Come ultimo, direbbe una bellissima frase che va bene per noi più grandi. San Giovanni Bosco  parla ai Salesiani, a delle persone che sono degli educatori, ma questo vale per tutti noi perché l'educazione è la vita. Dice: "Ricordatevi che l'educazione è cosa del cuore...e noi non potremo ricevere cosa alcuna se Dio non ce ne insegna l'arte e non ce ne mette in mano le chiavi". Ecco, vedete? È una frase molto bella e molto importante. Il cuore! Che cos'è il cuore? Il cuore è quell'organo vitale che offre e dona la vita, ma il cuore è sinonimo di amore. Ma come si fa ad amare sempre?  San Giovanni Bosco dice: "Quando ti trovi in una situazione difficile, quando un giovane o un ragazzo prende una brutta piega, prende una strada brutta, non gli urlare addosso", ma questo vale per tutti noi: quando vogliamo far capire una cosa ad una persona, usiamo il cuore!
La parola deve essere calma, deve essere tenera perché  possa entrare nel cuore e riscaldare il cuore. Se io urlo, se noi urliamo, diventa un grosso problema. Ecco perché l'educazione è cosa del cuore.
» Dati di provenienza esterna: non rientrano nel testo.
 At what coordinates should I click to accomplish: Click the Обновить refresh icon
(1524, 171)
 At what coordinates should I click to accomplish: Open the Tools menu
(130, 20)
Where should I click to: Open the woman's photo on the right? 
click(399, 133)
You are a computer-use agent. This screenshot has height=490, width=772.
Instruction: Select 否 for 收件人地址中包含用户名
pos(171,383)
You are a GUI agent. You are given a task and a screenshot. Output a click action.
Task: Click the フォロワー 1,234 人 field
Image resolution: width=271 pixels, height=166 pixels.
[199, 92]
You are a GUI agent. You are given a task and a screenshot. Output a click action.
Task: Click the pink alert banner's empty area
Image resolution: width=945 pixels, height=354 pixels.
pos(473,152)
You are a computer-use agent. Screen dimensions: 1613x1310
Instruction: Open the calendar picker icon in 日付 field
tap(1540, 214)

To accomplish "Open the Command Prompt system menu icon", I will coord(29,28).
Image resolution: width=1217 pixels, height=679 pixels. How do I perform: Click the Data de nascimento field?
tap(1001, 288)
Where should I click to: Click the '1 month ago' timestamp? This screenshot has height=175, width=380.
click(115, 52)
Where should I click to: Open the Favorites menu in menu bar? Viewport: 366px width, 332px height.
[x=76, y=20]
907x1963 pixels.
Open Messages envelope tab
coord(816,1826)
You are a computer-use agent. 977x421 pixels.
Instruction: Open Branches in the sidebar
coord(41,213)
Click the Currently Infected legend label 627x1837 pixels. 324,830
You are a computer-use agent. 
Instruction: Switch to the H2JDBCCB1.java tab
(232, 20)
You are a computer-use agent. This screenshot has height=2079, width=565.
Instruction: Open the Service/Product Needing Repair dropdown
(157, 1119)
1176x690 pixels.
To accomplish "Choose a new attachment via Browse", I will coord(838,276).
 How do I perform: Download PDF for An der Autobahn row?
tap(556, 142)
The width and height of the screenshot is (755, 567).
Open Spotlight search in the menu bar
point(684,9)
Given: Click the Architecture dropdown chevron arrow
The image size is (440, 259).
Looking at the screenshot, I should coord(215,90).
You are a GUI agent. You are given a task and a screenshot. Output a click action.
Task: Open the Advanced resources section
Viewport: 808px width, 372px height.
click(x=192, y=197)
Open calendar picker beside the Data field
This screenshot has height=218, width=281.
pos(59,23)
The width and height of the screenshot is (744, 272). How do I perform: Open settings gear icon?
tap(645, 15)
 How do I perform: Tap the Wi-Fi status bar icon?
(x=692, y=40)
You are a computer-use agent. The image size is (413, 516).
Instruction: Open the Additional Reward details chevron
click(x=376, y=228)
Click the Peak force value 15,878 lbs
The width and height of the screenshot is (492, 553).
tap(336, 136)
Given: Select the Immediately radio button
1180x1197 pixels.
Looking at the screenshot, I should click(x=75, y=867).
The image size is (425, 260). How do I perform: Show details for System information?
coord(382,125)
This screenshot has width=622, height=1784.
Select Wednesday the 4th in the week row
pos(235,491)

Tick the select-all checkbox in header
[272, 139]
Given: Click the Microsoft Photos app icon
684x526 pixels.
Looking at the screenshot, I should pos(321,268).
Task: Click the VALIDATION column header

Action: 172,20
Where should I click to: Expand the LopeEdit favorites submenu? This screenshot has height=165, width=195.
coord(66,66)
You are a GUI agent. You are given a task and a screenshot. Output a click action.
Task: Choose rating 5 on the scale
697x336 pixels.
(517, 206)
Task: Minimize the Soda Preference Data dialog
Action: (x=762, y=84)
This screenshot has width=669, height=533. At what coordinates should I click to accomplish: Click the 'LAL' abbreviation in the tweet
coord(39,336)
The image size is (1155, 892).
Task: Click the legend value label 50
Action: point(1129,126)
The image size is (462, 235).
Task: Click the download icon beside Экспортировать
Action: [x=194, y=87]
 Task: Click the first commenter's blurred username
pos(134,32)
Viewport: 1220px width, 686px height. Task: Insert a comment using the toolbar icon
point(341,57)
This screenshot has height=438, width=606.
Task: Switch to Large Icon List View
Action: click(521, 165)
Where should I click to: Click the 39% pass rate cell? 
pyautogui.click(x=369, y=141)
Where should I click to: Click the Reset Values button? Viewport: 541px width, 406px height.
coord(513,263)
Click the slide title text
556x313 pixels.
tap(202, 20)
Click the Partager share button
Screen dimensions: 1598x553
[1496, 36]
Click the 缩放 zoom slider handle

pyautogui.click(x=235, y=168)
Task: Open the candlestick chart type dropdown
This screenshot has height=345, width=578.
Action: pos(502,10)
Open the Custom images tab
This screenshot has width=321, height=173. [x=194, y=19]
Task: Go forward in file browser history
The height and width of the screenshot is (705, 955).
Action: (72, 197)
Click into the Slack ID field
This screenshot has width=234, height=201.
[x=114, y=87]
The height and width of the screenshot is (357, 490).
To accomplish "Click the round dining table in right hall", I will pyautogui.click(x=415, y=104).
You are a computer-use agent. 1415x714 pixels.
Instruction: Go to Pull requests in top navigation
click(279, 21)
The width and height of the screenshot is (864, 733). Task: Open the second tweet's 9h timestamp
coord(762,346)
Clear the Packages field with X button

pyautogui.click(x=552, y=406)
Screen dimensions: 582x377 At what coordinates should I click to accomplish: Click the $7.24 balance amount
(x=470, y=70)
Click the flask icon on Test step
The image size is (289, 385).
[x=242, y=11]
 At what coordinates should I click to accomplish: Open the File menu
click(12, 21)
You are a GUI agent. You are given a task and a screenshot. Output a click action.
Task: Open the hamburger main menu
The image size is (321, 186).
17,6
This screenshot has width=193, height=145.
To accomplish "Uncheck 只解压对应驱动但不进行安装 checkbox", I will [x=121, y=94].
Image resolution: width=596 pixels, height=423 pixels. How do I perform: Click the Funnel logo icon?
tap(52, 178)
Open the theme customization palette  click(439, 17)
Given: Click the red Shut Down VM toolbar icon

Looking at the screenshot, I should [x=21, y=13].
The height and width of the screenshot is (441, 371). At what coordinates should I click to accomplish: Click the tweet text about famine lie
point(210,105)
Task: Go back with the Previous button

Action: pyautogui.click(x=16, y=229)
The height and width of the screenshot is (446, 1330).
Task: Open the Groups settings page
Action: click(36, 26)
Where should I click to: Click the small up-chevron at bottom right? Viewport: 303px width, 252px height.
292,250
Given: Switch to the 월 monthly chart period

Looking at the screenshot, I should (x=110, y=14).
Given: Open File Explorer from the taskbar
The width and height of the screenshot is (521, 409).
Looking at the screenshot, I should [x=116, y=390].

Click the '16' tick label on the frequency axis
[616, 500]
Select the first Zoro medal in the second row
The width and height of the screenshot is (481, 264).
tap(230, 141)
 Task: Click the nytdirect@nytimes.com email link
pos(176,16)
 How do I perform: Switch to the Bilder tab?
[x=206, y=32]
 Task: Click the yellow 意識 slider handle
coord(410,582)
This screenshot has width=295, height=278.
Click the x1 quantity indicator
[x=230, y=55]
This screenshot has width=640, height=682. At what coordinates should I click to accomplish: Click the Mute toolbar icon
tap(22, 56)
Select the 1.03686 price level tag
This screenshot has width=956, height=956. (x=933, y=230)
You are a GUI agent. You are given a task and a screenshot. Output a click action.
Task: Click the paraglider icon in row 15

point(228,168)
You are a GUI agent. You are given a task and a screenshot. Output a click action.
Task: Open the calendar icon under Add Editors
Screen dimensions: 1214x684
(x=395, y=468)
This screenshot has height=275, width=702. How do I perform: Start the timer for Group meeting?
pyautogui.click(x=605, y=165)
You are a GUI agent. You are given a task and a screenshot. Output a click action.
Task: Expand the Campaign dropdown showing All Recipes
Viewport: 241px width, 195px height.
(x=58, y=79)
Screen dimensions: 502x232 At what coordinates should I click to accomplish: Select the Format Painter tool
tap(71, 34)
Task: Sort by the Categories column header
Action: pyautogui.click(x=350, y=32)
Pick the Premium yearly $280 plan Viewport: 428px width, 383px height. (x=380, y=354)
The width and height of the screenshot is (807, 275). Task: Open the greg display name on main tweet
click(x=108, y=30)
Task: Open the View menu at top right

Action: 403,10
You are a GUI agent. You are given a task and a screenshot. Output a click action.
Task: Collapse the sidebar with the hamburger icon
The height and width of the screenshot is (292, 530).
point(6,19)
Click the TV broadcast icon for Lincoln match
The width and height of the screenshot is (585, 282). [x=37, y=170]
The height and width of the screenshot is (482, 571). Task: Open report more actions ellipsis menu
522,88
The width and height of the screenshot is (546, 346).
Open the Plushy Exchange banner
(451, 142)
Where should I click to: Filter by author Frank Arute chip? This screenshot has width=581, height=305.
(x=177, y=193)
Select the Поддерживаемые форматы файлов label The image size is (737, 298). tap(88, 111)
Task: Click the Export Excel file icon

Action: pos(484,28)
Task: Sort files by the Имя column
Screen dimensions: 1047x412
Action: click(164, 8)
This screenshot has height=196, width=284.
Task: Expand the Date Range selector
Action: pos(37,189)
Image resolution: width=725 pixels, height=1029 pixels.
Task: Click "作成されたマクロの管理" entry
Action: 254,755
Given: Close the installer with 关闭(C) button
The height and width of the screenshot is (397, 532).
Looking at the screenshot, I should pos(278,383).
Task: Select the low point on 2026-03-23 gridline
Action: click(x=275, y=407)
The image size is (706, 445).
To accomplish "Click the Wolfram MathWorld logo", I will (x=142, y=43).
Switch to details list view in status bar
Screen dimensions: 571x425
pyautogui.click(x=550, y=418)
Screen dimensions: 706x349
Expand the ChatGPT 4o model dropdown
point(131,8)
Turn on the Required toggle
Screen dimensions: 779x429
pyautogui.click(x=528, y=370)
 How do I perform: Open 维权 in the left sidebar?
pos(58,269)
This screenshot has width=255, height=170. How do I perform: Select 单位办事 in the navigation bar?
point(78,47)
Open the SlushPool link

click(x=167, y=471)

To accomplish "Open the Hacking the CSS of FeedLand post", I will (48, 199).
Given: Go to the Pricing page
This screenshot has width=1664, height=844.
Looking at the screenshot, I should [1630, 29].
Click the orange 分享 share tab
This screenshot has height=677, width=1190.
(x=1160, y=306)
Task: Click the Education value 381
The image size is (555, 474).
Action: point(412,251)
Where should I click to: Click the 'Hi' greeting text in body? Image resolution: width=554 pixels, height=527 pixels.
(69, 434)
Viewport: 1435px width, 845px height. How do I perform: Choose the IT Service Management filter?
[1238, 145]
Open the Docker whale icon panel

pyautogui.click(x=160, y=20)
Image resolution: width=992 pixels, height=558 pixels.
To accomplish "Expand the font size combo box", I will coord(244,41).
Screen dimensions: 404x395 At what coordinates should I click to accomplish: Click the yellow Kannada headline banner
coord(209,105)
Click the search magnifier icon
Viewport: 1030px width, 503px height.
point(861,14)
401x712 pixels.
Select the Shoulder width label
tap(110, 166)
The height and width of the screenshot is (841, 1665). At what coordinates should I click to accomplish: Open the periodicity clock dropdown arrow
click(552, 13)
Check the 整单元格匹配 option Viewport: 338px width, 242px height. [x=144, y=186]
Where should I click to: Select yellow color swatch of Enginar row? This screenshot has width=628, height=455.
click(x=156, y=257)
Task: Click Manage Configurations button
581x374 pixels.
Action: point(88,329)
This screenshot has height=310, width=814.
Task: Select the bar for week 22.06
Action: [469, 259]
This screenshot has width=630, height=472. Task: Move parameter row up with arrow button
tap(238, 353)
Chiediamo al Signore di aiutarci ad essere testimoni di questa bontà e speriamo che non manchi più né il lavoro, né una casa e neanche la fede e che possa serenamente tornare a battere il nostro cuore e a darci la forza ed una cosa molto piccola ma molto importante: volerci bene. Ci vogliamo  bene noi? Io dico di sì e continuiamo ad offrire questa testimonianza così bella di amore e di bontà."